Create some kind of pipeline code inside that folder, not inside each repo inside this folder.
Apply the pipeline to all repos which are being detected in this folder, but ignore a Jenkinsfile in there, if present.
Any individual process per repo needs to be handled by the pipeline code, but the idea is to have users only commit application code to their repos, but having no influence over any jobs that Jenkins is going to run on their repos, for security reasons. Inside the pipeline code, which I expect to load from different repos, I expect to detect the repo the pipeline was called for, and then look any repo specific instructions up, which need to be configured elsewhere, and by other people, not the various users of the repos.
Any pointers to relevant information or code would be great!
One solution could be to use Shared libraries. This won’t entirely free you from the need to have a Jenkinsfile in all of the repos you want the have a pipeline for – but you could abstract away that pipeline down to a single doMagic() function call, with said function coming from a sharedlib that is implicitly (or explicitly, if you need it) available to any job in your Jenkins instance.

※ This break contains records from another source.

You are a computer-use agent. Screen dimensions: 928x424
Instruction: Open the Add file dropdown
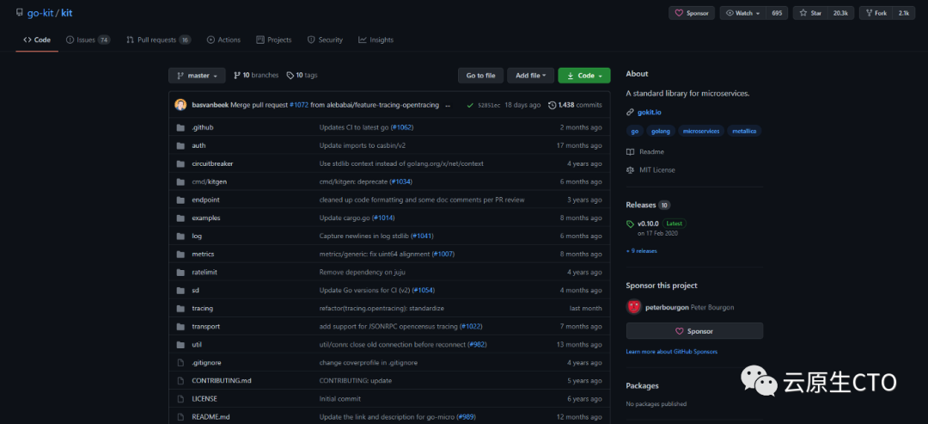coord(531,76)
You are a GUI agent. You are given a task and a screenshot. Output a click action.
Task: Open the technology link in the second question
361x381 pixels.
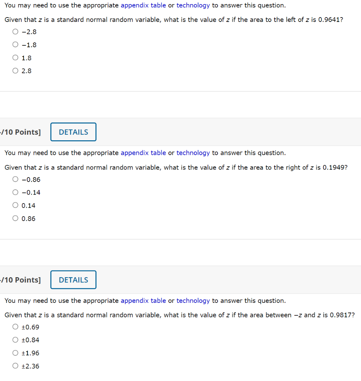click(x=193, y=153)
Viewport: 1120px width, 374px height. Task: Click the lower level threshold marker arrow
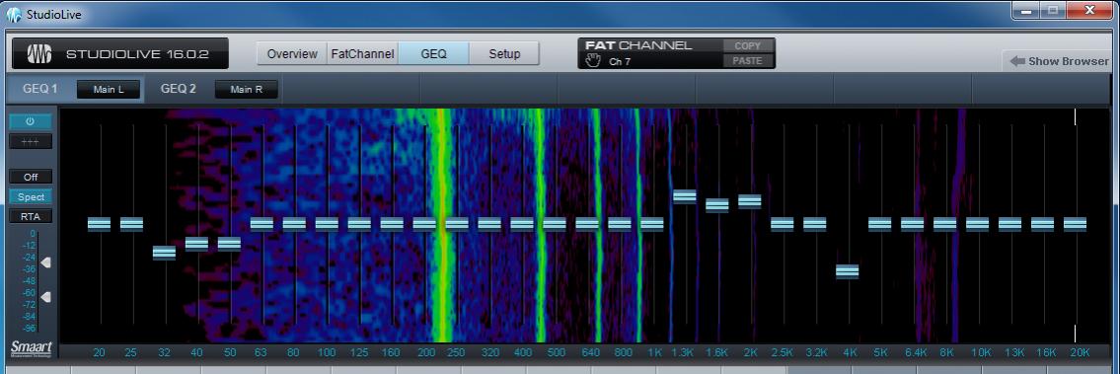46,297
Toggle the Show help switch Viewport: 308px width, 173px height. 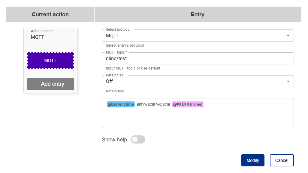(138, 140)
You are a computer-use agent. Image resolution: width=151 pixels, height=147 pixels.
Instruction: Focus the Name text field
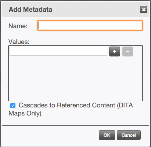tap(90, 25)
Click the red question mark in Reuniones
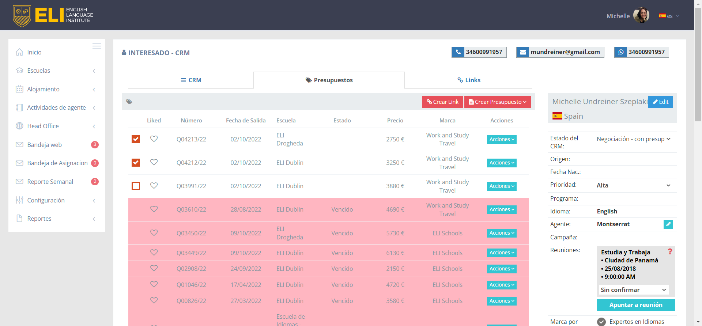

This is how Jenkins itself handles its plugin infrastructure: each plugin has its own Jenkinsfile, but the pipeline in it is reduced to a single buildPlugin(...) with some rather unified parameters. The whole setup is supplied by the Jenkins’ own sharedlib, which contains the definition of buildPlugin.
Hi Artalus,
the goal is not to simplify the Jenkinsfile, but to prevent users from executing anything. Once they have a Jenkinsfile which they control, they can, in theory, wreak all kinds of havoc, so I want to give them nothing and define and execute any pipelines on their behalf. But this should still be automatic, so if the user pushes to their repo, the pipeline should be triggered.
What I envision, is to have a Jenkinsfile or something at the folder level which would make use of one or more Groovy libraries, and all Jenkinsfiles at lower levels, ie. the individual repos, being completely ignored.
The multibranch or org folder job types that automatically create the corresponding jobs when a new project, branch or PR is created do not support using a global Jenkinsfile. Maybe it is possible to write a plugin that can achieve this.
What you can possibly do is use JobDSL plugin to generate the jobs based on a configuration that you maintain (that can be either manually or you write another script that scans for new things and then updates the config). Those jobs can react on pushes in github.
Hi, this is one of the features that Cloudbees has, it’s a sort of Enterprise thing. The only thing I manage to do is (as @Artalus suggested) shared pipelines, and some sort of forced code review to prevent Jenkinsfile to be thinkered.